El origen del outsourcing y su distorsión en México

El outsourcing o la externalización de actividades tiene sus orígenes en EE. UU. en los inicios de la década de 1960. Es el caso de servicios como la limpieza o la seguridad y, en menor medida, de actividades como la logística, el asesoramiento legal o la gestión de nóminas y seguros sociales. Se considera como proceso de outsourcing, cualquier externalización de actividades de la empresa, ya fuesen estas desarrolladas o no dentro de la organización.

Nace bajo la pregunta que se hacían altos directivos: ¿en qué no somos eficientes? Debido a la alta competencia que se intensificaba en esos años, comenzaron a reconocer la necesidad de centrarse en sus competencias y recurrir a profesionales externos para que desarrollar procesos empresariales en los cuales no eran tan eficientes.

Un ejemplo muy claro en México, que se ha dado durante muchos años, son los desarrollos de vivienda, donde son contratadas diferentes empresas profesionales en su ramo de especialización, por ejemplo: construcción, plomería, instalación eléctrica, drenaje, pavimentación y todo lo que involucra la edificación de una vivienda, que son externalizados y el desarrollador solo realiza el proyecto, los costos de este y la comercialización de su producto.

Otro ejemplo global es la compañía que vende artículos deportivos y su distintivo es una palomita, ellos solo realizan el diseño de dichos artículos, los demás procesos dentro de la cadena hasta llegar a la venta al consumidor final lo externalizan con compañías especializadas en el desarrollo de dichos procesos, producción, logística, marketing y comercialización.

En nuestro país esta figura se ha distorsionado, ya que en lugar de ser una colaboradora para los logros y objetivos de una empresa a la cual le dan servicios de subcontratación de personal, la figura ha sido utilizada de manera abusiva, creando estructuras que han venido a erosionar la base contributiva, afectando a la base para la retención y pago del Impuesto Sobre la Renta (ISR) por concepto de sueldos y salarios, así como las cuotas sociales.
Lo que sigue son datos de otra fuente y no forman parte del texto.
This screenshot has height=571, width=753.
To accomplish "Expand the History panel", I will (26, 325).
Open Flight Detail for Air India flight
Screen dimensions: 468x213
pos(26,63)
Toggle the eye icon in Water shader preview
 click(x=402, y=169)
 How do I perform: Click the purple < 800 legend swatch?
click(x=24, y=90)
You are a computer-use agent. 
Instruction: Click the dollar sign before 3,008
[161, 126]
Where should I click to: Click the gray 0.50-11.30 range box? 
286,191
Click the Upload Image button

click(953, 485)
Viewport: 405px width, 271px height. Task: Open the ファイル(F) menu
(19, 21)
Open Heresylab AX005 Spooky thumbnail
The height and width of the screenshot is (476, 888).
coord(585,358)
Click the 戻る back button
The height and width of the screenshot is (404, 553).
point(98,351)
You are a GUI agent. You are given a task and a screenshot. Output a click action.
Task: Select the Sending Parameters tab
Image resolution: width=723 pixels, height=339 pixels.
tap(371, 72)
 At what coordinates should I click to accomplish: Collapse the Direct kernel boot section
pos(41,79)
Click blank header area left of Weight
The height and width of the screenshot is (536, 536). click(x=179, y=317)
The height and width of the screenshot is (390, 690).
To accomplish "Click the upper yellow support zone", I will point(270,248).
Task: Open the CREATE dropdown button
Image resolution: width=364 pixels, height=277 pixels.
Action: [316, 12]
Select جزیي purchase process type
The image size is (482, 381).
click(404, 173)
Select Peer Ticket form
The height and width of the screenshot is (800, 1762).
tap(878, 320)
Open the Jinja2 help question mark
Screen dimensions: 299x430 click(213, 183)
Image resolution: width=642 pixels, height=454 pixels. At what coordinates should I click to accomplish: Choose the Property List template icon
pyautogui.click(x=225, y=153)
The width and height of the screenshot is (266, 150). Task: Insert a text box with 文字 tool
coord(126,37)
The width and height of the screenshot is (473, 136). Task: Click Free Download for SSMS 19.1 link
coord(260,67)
Evaden casi 21 mil millones de pesos de contribuciones al año y afectan a los trabajadores en sus derechos laborales, por ejemplo: afectación s su antigüedad laboral, reparto de utilidades, estabilidad en el empleo, ingresos por prima de antigüedad, vacaciones, aguinaldo, liquidación, el derecho de adquirir un crédito por medio del INFONAVIT, registro con un salario menor al real, etcétera.

Nuestra legislación laboral reconoce al outsourcing en la reforma llevada a cabo en el año 2021 regulándola en los artículos 15-A, 15-B, 15-C y 15-D de la Ley Federal del Trabajo (LFT), que, en síntesis nos dice que es el servicio especializado que permite que los negocios se dediquen a su actividad principal sin distraerse en actividades no propias de la empresa; y aquí podemos observar la palabra clave: especializado.

A pesar de ello, siguió sin existir la externalización real, sino solo un simple cambio de patrón, sin acatar lo dispuesto por la Ley Federal del Trabajo.

En resumen, nuestro país distorsionó una figura que, como objetivo principal, es auxiliar las labores complementarias en las que una empresa no se considera lo bastante eficiente para desarrollarlas ella misma, obligando a regular los servicios que se deseen contratar para el desarrollo de la cadena productiva que se lleve a cabo. La reforma laboral aprobada el 23 de abril de este año nos viene a poner en un punto anterior a la reforma del año 2012 con la gran diferencia de que ahora estará regulada la contratación de servicios de externalización.